Ayez en vous les mêmes sentiments

Dans une lettre adressée à l'Église de Philippes, l’apôtre Paul encourageait les membres à avoir « en vous les sentiments qui étaient en Jésus-Christ ». Que voulait-il dire ?

Ce passage est saisissant. Il apparaît dans une lettre chaleureuse, écrite à une congrégation avec laquelle l'apôtre Paul entretenait une relation privilégiée. L'instruction de Paul à l'Église de Philippes inclut l'instruction aux membres : « Ayez en vous les sentiments qui étaient en Jésus-Christ » (Philippiens 2:5). Comment y parvenir ?

Les phrases qui suivent cette directive la rendent encore plus frappante. Paul explique comment Jésus, avant de devenir humain, a volontairement renoncé à sa position auprès de Dieu le Père pour s'humilier et mourir horriblement supplicié (versets 6-8). Comment ces paroles s'appliquent-elles aux chrétiens ?

Adopter un état d'esprit d'humilité

Il n'est pas difficile de saisir l'essentiel de la déclaration de Paul. Il enseignait aux membres de Philippes, et à nous aujourd'hui, à adopter la même humilité que celle dont Christ a fait preuve. Cependant, l'humilité de Jésus soulève une autre question : qu'est-ce que la véritable humilité ? Il ne peut s'agir de se considérer comme ayant peu de valeur, car Jésus était parfait et sans péché, et il connaissait son immense valeur.

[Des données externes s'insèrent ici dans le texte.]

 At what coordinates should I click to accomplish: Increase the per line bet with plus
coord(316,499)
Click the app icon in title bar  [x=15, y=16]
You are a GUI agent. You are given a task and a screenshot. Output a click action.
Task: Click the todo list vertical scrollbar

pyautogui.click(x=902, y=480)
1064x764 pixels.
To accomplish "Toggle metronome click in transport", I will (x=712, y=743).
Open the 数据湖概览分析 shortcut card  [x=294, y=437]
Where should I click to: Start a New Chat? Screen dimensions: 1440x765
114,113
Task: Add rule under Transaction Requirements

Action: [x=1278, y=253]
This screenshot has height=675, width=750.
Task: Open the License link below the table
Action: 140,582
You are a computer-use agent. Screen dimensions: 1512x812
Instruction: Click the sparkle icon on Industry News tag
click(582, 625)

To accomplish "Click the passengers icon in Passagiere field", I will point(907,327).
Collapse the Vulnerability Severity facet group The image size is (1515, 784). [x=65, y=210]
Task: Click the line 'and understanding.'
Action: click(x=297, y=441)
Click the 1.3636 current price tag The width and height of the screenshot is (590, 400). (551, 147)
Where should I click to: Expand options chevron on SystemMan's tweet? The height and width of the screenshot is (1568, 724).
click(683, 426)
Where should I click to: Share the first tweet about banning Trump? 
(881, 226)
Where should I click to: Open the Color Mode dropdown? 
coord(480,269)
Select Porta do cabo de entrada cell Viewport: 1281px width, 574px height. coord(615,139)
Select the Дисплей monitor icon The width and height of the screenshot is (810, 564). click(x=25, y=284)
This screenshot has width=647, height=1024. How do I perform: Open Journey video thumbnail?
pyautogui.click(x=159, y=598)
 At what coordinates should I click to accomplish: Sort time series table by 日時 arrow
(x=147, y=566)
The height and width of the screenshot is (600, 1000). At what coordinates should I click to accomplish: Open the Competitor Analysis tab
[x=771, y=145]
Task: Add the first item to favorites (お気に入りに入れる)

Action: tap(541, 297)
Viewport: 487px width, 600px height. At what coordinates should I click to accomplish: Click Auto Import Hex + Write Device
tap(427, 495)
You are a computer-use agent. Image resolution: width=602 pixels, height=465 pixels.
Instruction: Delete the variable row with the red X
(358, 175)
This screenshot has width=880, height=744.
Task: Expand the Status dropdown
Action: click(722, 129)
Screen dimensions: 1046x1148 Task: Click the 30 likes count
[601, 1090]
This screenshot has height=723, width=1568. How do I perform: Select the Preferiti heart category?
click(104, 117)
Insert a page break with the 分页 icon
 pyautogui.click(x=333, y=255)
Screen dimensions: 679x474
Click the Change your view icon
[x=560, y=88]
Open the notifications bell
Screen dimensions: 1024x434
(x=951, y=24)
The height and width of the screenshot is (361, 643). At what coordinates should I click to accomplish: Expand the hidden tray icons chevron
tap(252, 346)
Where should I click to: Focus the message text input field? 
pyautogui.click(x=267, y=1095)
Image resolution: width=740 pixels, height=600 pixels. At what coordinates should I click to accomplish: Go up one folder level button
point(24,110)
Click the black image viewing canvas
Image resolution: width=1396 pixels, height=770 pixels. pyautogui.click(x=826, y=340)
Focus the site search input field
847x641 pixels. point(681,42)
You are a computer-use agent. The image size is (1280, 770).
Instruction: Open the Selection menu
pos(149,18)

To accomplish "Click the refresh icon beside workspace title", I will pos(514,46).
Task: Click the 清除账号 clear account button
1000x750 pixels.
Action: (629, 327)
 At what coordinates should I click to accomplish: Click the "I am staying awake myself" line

Ces paroles témoignent de la volonté du Fils de Dieu de prendre la forme d'un serviteur et de mourir d'une mort douloureuse pour sauver l'humanité. L'essence de la véritable humilité est autant liée à notre regard sur les autres qu'à notre optique sur nous-mêmes. Il s'agit d'être prêt à se sacrifier pour les autres, ou à abandonner ce que nous possédons légitimement. C'est une attitude que tous les chrétiens doivent adopter, mais ce n'est pas tout.

Une congrégation diversifiée à Philippes

Les universitaires biblistes pensent que l'église de Philippes était particulièrement diversifiée. Les Grecs fondèrent la ville, qui fut successivement conquise par les Macédoniens, puis par les Romains. À chaque fois, de nouveaux colons arrivèrent et se mêlèrent à la population.

Le caractère cosmopolite de la ville se reflète chez les premiers convertis chrétiens : Lydie, une Juive de Thyatire en Asie Mineure (Actes 16:13-15) et sa famille, et un geôlier anonyme, peut-être un vétéran romain (versets 27-34), lui aussi entouré de sa famille.

La diversité est souvent source de divergences d'opinions. Apparemment, cela était devenu un problème entre deux femmes de Philippes (Philippiens 4:2). Paul a pris soin de mentionner ceci au sujet de ces femmes : « elles qui ont combattu pour l’Évangile avec moi » (verset 3). Elles n'étaient pas des fauteurs de troubles, mais des membres importants de la congrégation.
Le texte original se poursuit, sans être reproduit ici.